Je wilt goede cijfers halen op de universiteit. Voor een deel helpen ze je bij het vinden van een goede eerste baan na de universiteit. Ze kunnen ook leiden tot andere prestaties: toelating tot de universiteit, eerbewijzen en onderscheidingen, en nog veel meer.

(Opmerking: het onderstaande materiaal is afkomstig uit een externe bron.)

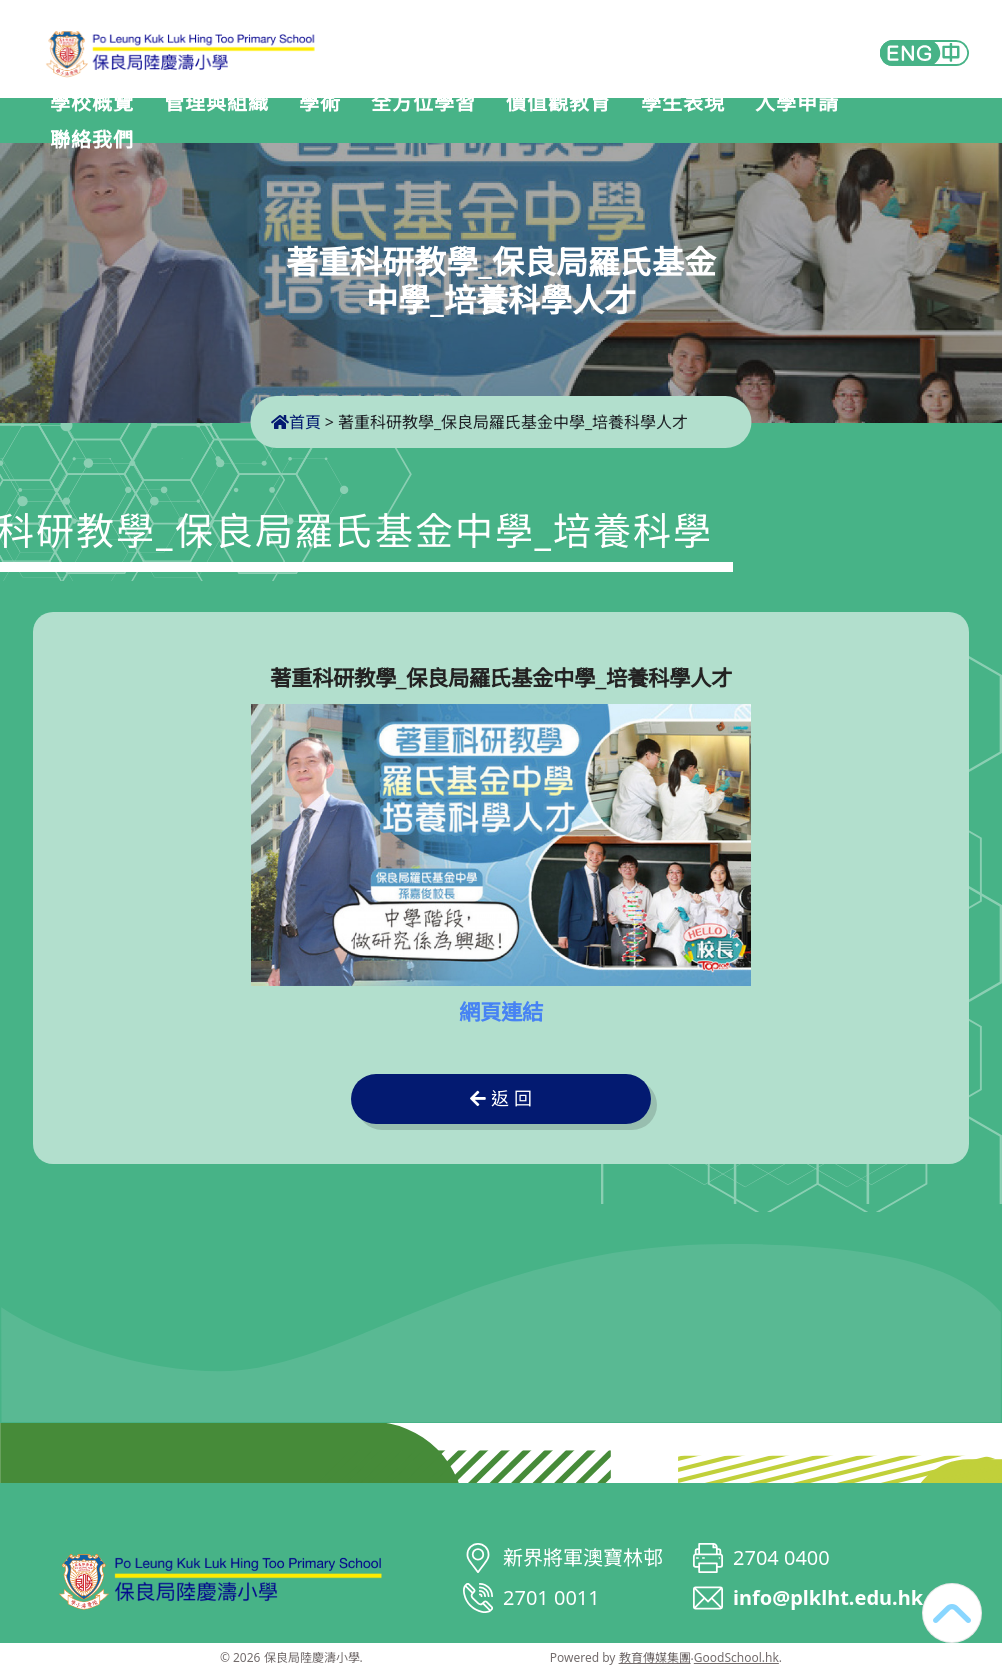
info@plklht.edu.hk (828, 1597)
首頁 (296, 422)
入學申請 (818, 122)
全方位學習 (444, 122)
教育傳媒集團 (655, 1657)
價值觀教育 (579, 122)
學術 (341, 122)
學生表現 (704, 122)
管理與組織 (237, 122)
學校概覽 (113, 122)
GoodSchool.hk (736, 1657)
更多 (911, 122)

Maar als je naar een universiteit gaat waar cijfers worden opgeblazen, voelt die 4,0 misschien niet zo als een prestatie als je naar een school zou gaan die niet bekend staat om het opblazen van cijfers. Zeker, je kan wat voldoening halen uit het hebben van veel A’s op je cijferlijst, maar wat als iedereen ook A’s haalt?
Wat is cijferinflatie?
Scholen met cijferinflatie geven veel studenten hoge cijfers, terwijl weinig studenten C’s, D’s, of F’s krijgen. De aanduiding heeft niet zozeer betrekking op de prestaties van de student, als wel op het beleid van de school. Scholen willen dat studenten afstuderen en een goede baan krijgen of afstuderen – dit straalt goed op hen af – dus cijferinflatie is soms de standaardpraktijk.
Graaddeflatie, daarentegen, betekent dat het heel moeilijk is om een A of B te verdienen, en studenten krijgen routinematig C’s, D’s, of F’s. Ondertussen wordt wat op een andere school als A- of B-werk wordt beschouwd, op een school met graaddeflatie niet met hoge cijfers beloond.
Welke hogescholen hebben te maken met cijferinflatie?
Veel vooraanstaande hogescholen en universiteiten worden beschuldigd van cijferinflatie. De meeste leden van de Ivy League zijn er berucht om. Houd er rekening mee dat de meeste hogescholen geen GPA-gegevens vrijgeven, dus het bewijs is grotendeels anekdotisch.
Een hoog gemiddeld GPA is vaak de grootste indicator van cijferinflatie. In een enquête onder de Harvard-klas van 2016 hadden de respondenten een gemiddelde gerapporteerde GPA van 3,65 – bijna gelijk aan een A. Slechts 11 procent van de senioren dat jaar rapporteerde een GPA lager dan een B+ gemiddeld.
Yale wordt ook vaak beschuldigd van cijferinflatie. Volgens een enquête van de Yale Daily News, zei 92 procent van de faculteit die reageerde dat ze geloven dat de universiteit aan cijferinflatie doet. In het bijbehorende artikel stond dat de cum laude cutoff voor de klas van 2017 een 3,80 was, wat aangaf dat 30 procent van de studenten afstudeerde met deze of een hogere GPA.
Op vergelijkbare wijze hebben top liberal arts colleges vaak cijferinflatie. Eerder dit jaar stemde de faculteit van Williams College om te beginnen met het wegen van een A+ als een 4,33 in plaats van een 4,00. Als onderdeel van de motie werd onthuld dat een A+ 212 keer was toegekend in het academiejaar 2009-2010, terwijl het 426 keer werd toegekend in het academiejaar 2018-2019, wat suggereert dat de cijfers in het afgelopen decennium een opleving hebben gekend. Het is ook vermeldenswaard dat de meeste hogescholen, inclusief de top-tier, geen onderscheid maken tussen een A en een A+ als het gaat om GPA-weging (4,0 wordt gebruikt voor beide).
Hoewel, zelfs als hogescholen een algemene cijferinflatie hebben, ervaren veel bèta- en technische majors cijferdeflatie, althans in vergelijking met hun collega’s in andere majors. Dit komt omdat cursussen voor deze majors vaak bedoeld zijn om degenen die niet voorbereid zijn op de geneeskunde en soortgelijke carrières waar veel op het spel staat, “uit te roeien”.